## Short problem
Copy everything in the listing from the line containing "Given: Open the console output panel icon" down to the line containing "Looking at the", with both of those lines included. Omit the pictures.

## Records supplied

▼▼▼

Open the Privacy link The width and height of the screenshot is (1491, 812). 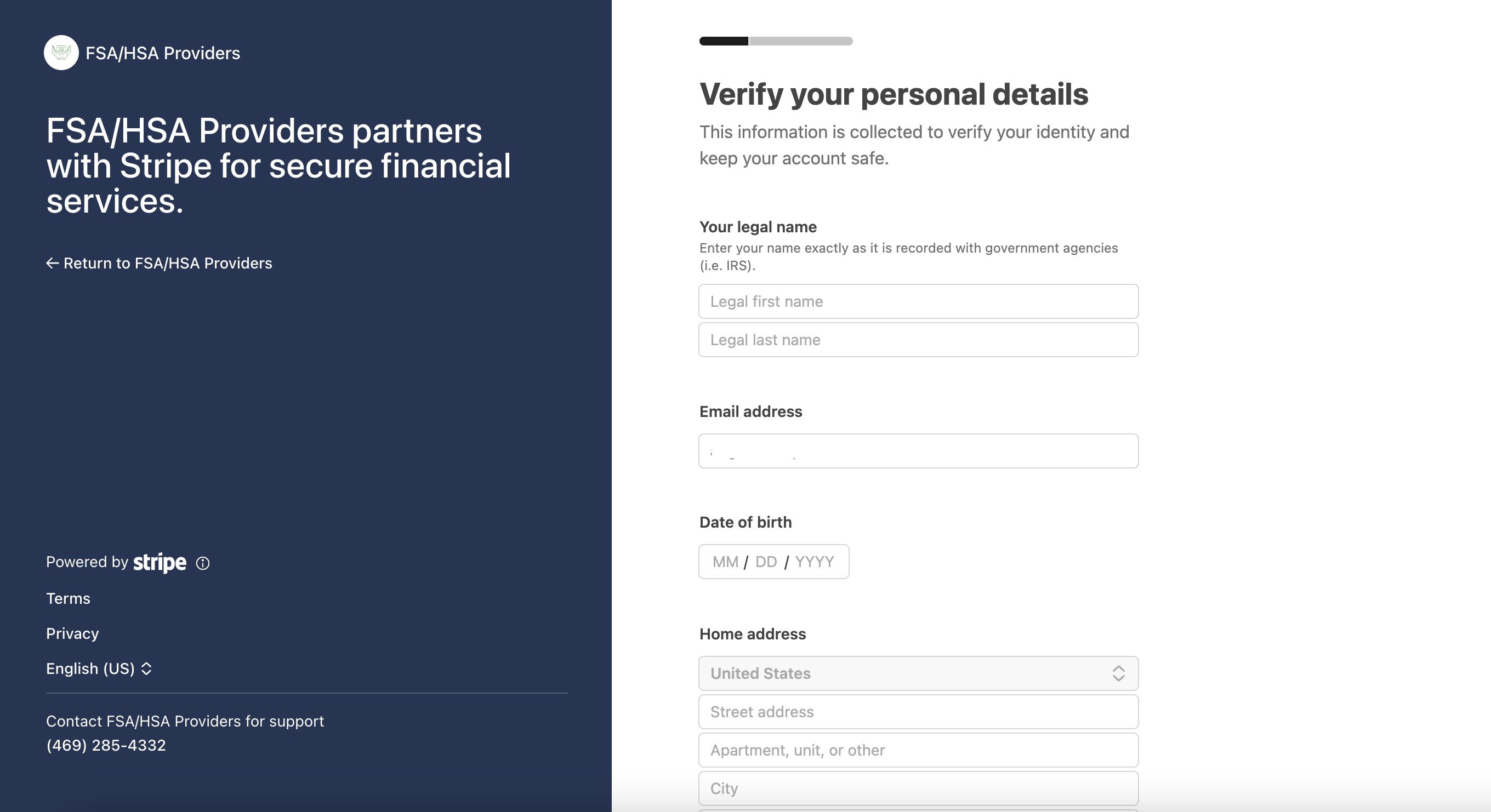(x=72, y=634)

▲▲▲
▼▼▼

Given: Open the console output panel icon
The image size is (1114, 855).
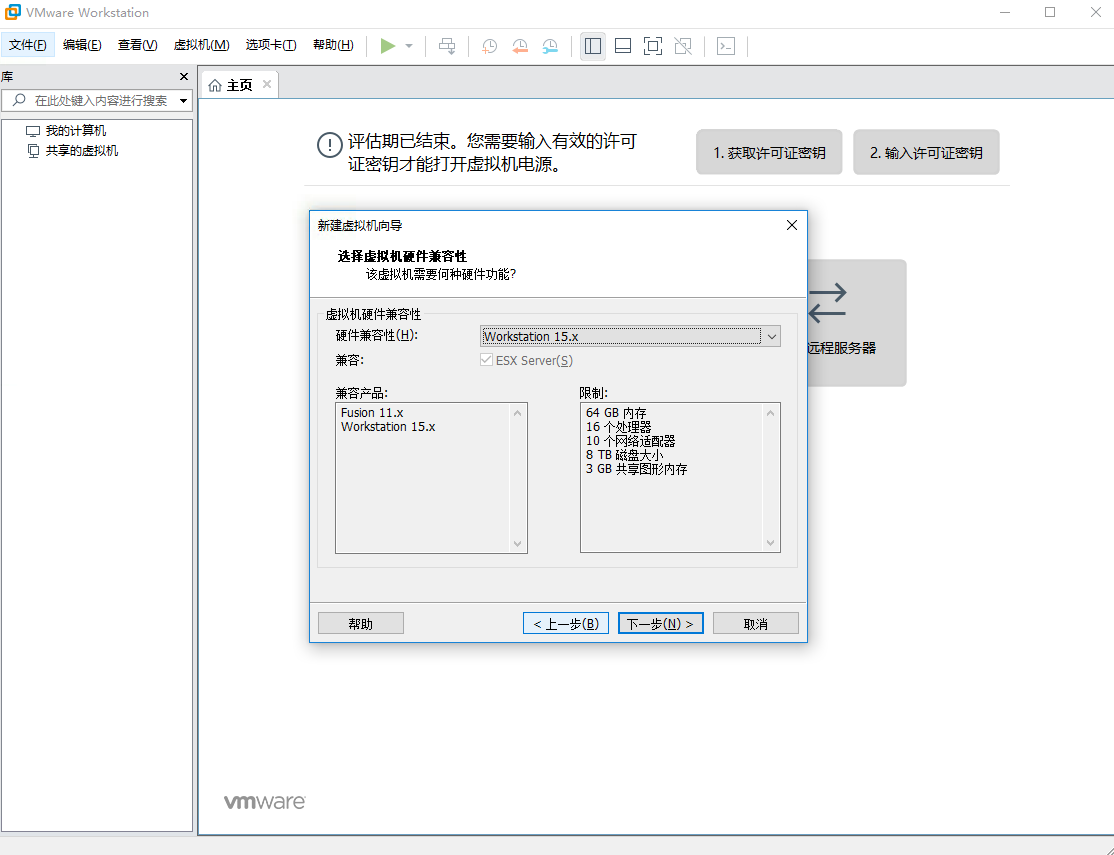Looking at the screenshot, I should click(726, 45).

▲▲▲
▼▼▼

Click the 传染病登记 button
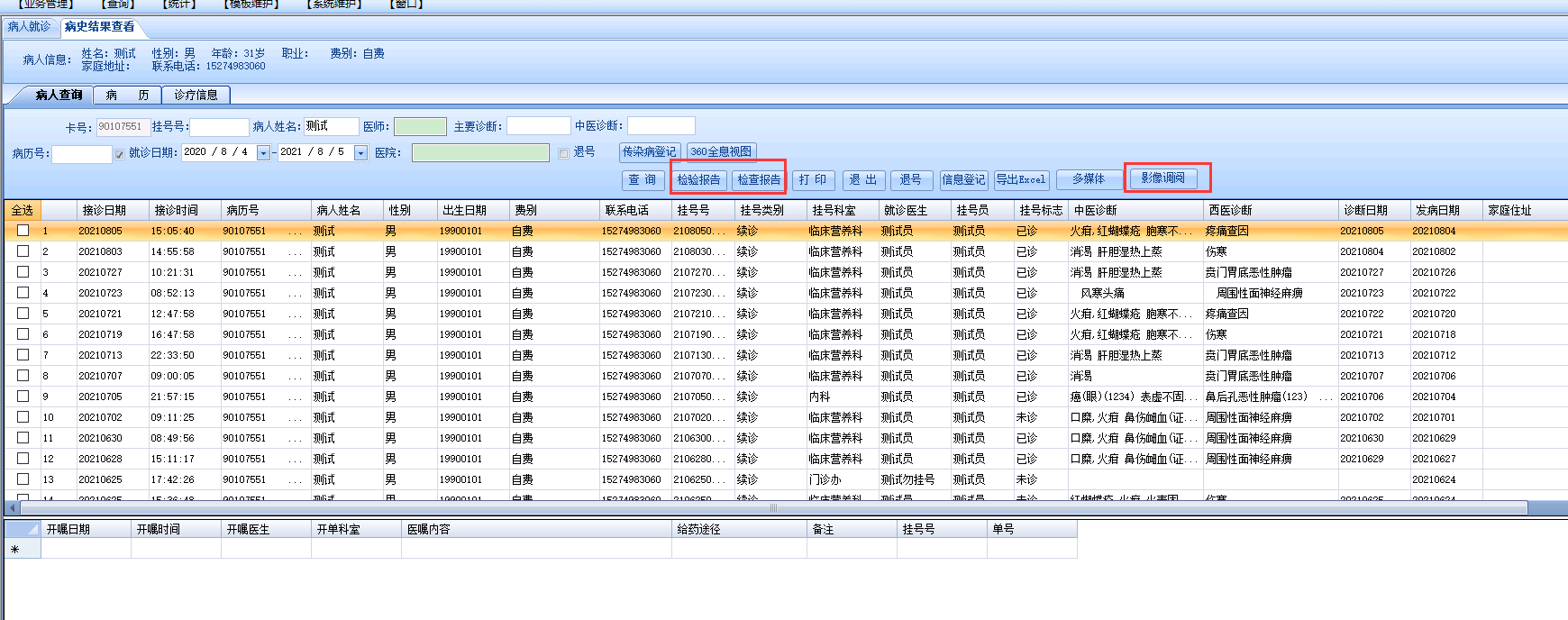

▲▲▲

## Output for this exercise
Given: Open the console output panel icon
The image size is (1114, 855).
Looking at the screenshot, I should click(726, 45).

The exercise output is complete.